To us, their independence made perfect sense. It wasn’t an unreasonable thing. The Russians were the “Evil Empire,” therefore by definition anyone who wanted to get away from them was good or certainly politically aligned with us. So our government and our State Department’s formal policy were in favor of the Chechen cause for independence. And the U.S. embassy in Moscow started letting any of them in who applied for visas come here.
And the Western news media has really come down on the side of the Chechens. If you’re really careful and you read and watch and listen to news accounts and you pay attention to the word choice of commentators, you will never hear the Chechens called “terrorists.” This is true even as they were taking over the Nord-Ost Theater in Moscow, even as they were taking over the school in Beslan. Most of the news accounts called them “freedom fighters,” “rebels,” “independence seekers.” It’s a blind spot that we have in our thinking.

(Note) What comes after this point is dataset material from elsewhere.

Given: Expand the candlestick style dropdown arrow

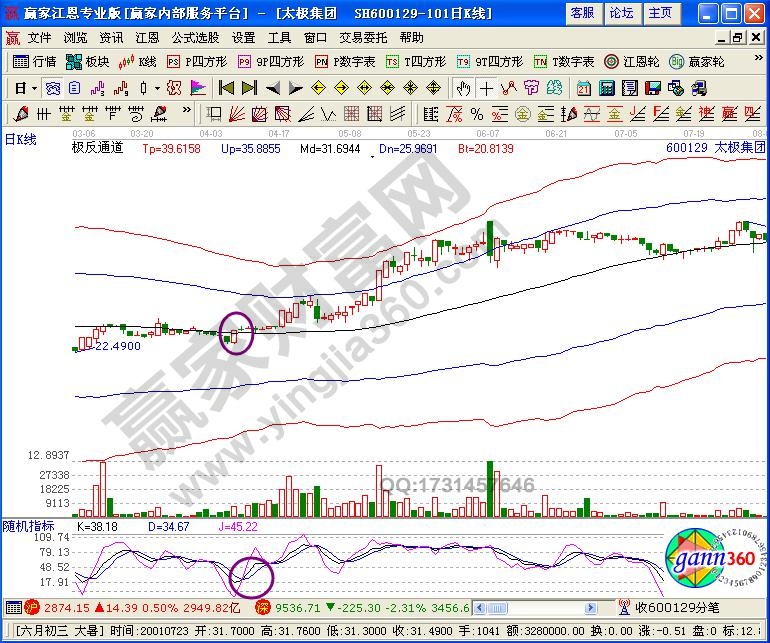Looking at the screenshot, I should [x=157, y=87].
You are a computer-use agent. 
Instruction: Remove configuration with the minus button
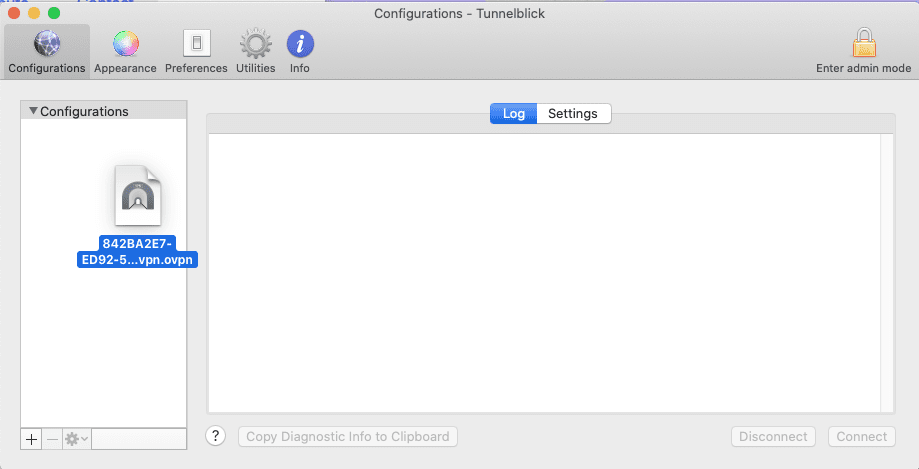52,438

Police: Has that changed at all now that we are fighting Chechens in Afghanistan and Iraq?
This is something that I pay attention to constantly. By and large the news media account has not changed a bit. In fact, it is rare to find mainstream news media reports that will even acknowledge the fact that there are Chechens fighting us in Afghanistan and Iraq.

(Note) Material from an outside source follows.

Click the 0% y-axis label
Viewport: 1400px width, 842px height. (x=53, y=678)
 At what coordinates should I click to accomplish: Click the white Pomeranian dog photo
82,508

Police: Why did the American news media soft pedal the brutality of the Beslan siege?
Part of it is political. They have been locked into a particular perspective and viewpoint. It’s difficult for them to now change and say, “Oh my God. These people are horrible. Look at the terrible things these people are doing.” They’ve allowed their egos to get interjected into it.
And it’s not as though Russia is an innocent party. Russia has committed more than its share of atrocities in Chechnya. But Russia has never taken over a school full of Chechen children and wired them to bombs.

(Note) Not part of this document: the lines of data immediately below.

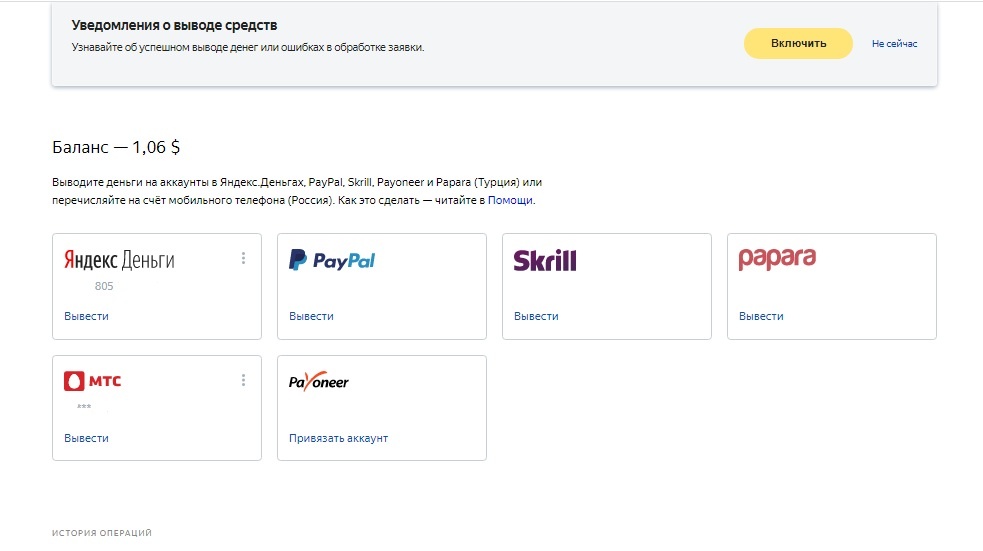Click Вывести under Skrill
This screenshot has height=551, width=983.
537,316
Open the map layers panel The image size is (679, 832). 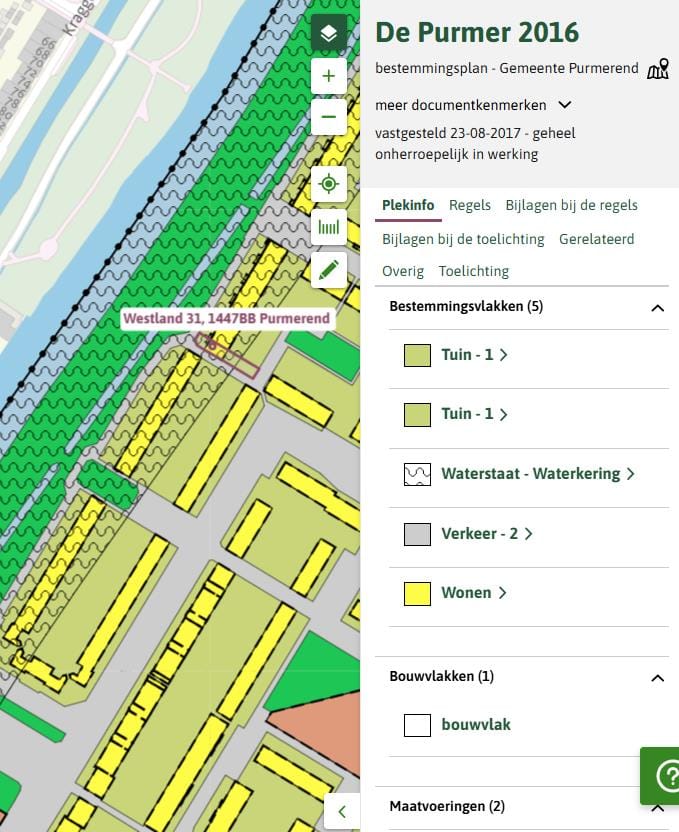tap(328, 33)
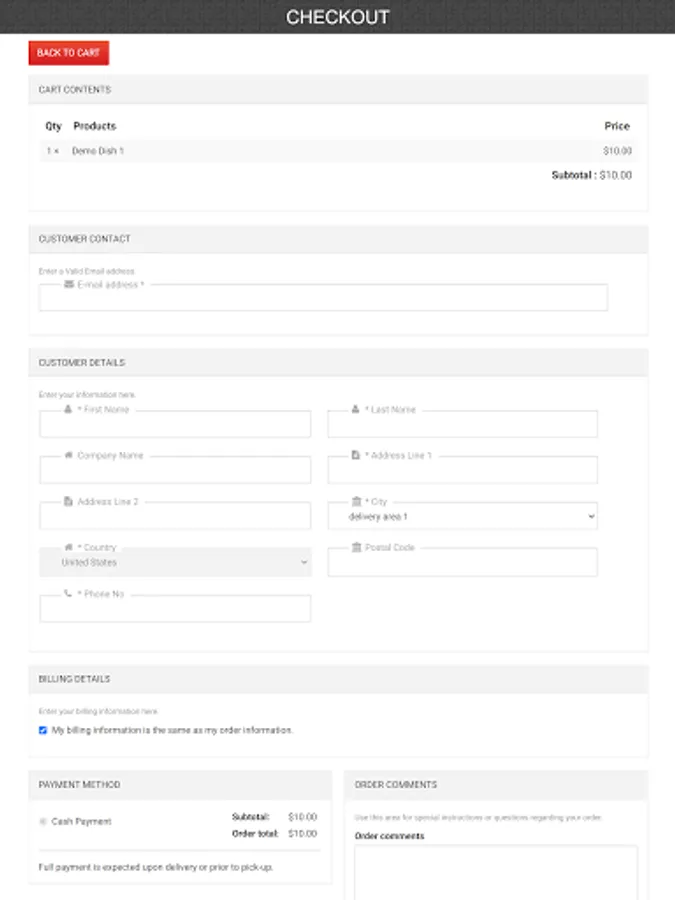Open the Country dropdown showing United States
Image resolution: width=675 pixels, height=900 pixels.
(x=175, y=563)
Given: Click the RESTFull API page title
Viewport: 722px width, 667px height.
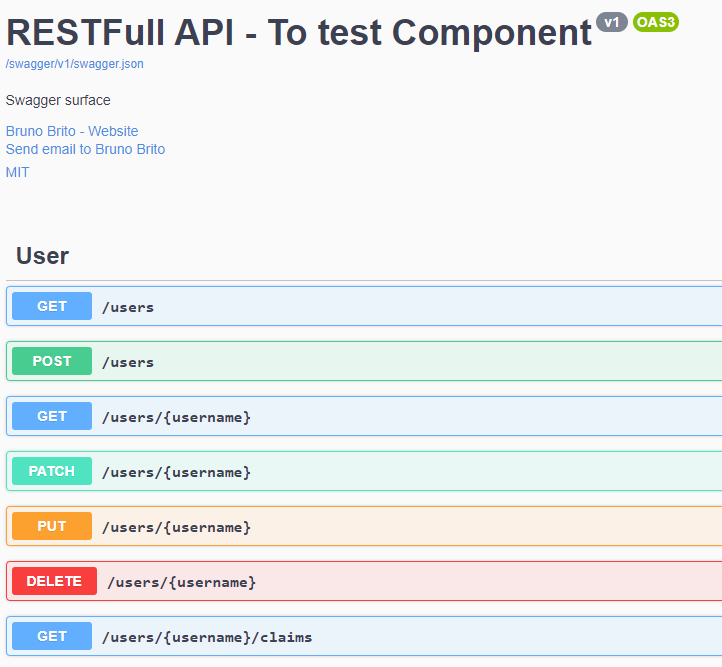Looking at the screenshot, I should click(x=298, y=32).
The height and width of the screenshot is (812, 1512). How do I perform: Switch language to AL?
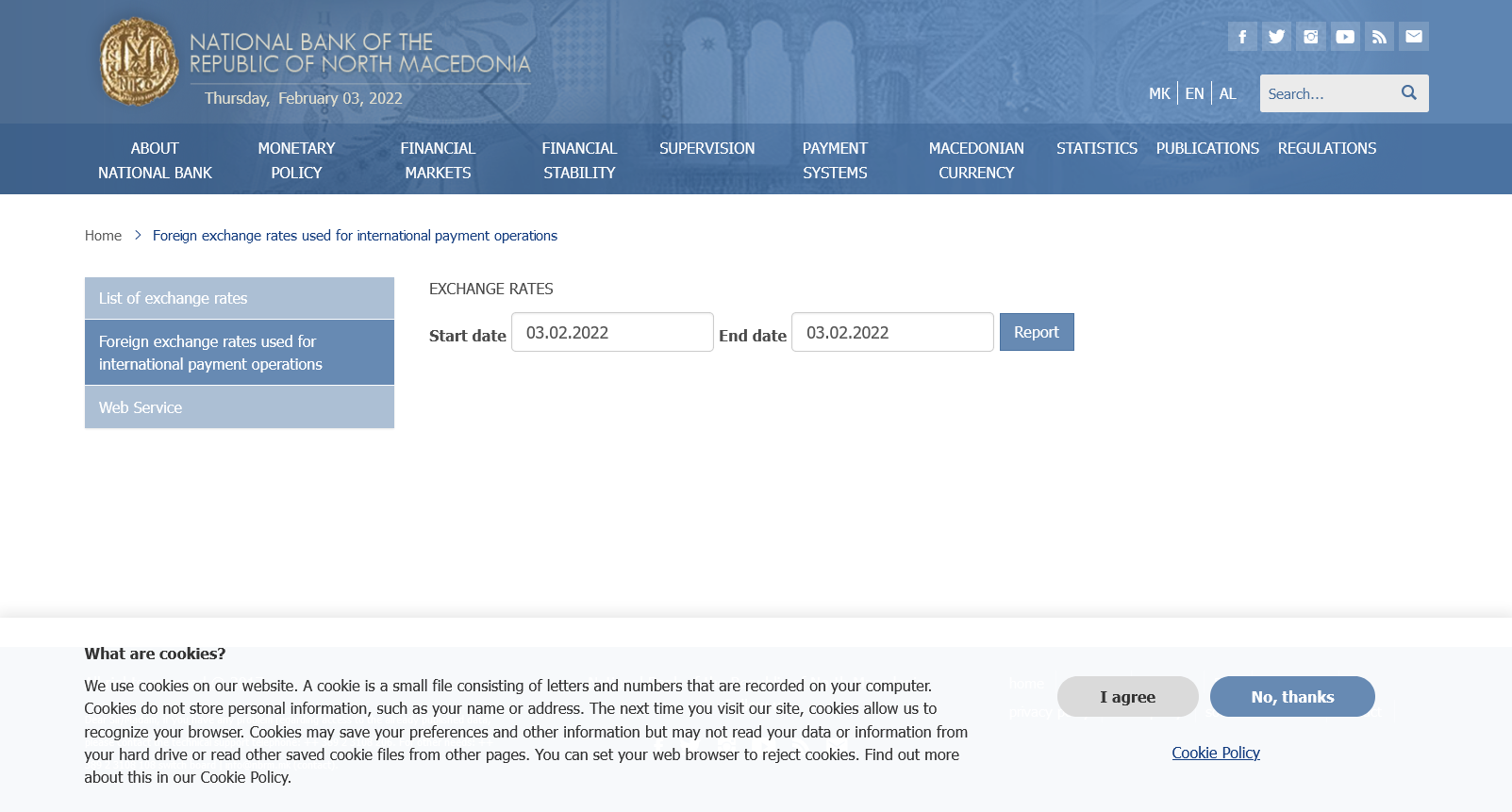tap(1227, 93)
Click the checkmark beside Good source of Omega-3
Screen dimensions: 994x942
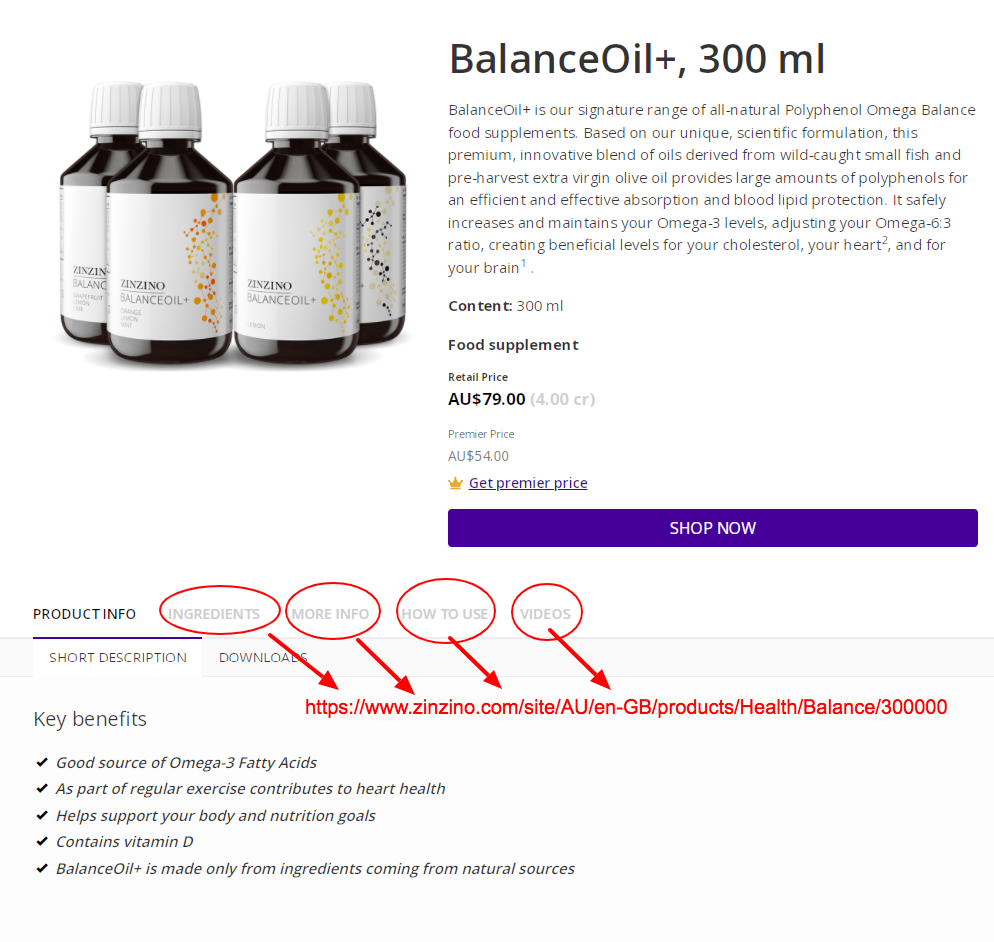42,763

The thing that is most relevant to me is that I have friends in Russia. I have friends in Russian Special Forces units. I don’t have any friends who are Chechens. I know some Chechens. Ultimately, I don’t have a horse in this race. It doesn’t matter to me. Ultimately, all that matters to me is what is the relevant tactical information for America. As for the two parties to that conflict, there’s one thing I know for sure: I don’t have to worry about Russian Special Forces coming over here and taking over schools full of our children. But there are groups over there in that conflict who will do it, who certainly have planned it, who will do it at the first opportunity, and that includes the Chechens, Muslim Arabs, and North African Muslims who are operating in Chechnya and training there.
Police: Have we done anything in America to protect our schools from a Beslan attack?
No. The short answer is no. There are a lot of police departments around the country that are very forward thinking that understand the broad global threat and reach and reality of all this, who know it will come to America. They are doing their absolute best to be as prepared as they can be but unfortunately, we keep tying their hands. We impose ridiculous legal and equipment restrictions on them. They don’t have enough ammunition, weapons, training time, and they face tactical restrictions that make it almost impossible for them to truly be ready for attacks.
Schools themselves have done an inexcusable job of being prepared for anything. To be honest, the schools here in America have not done a credible job of being tactically prepared for just student shootings in their schools. And that’s something that keeps happening here. Our cops have done a good job. They’ve stopped a number of them. But now it’s not a lone shooter, it’s five.
The last one that was stopped was five kids. Those are huge odds, especially for one SRO with two magazines for his or her sidearm. These kids have not yet worked up the courage to attack a school with an armed uniformed police officer, but someday they will. They will just walk up to that cop and hit that cop before he or she even knows what’s happening.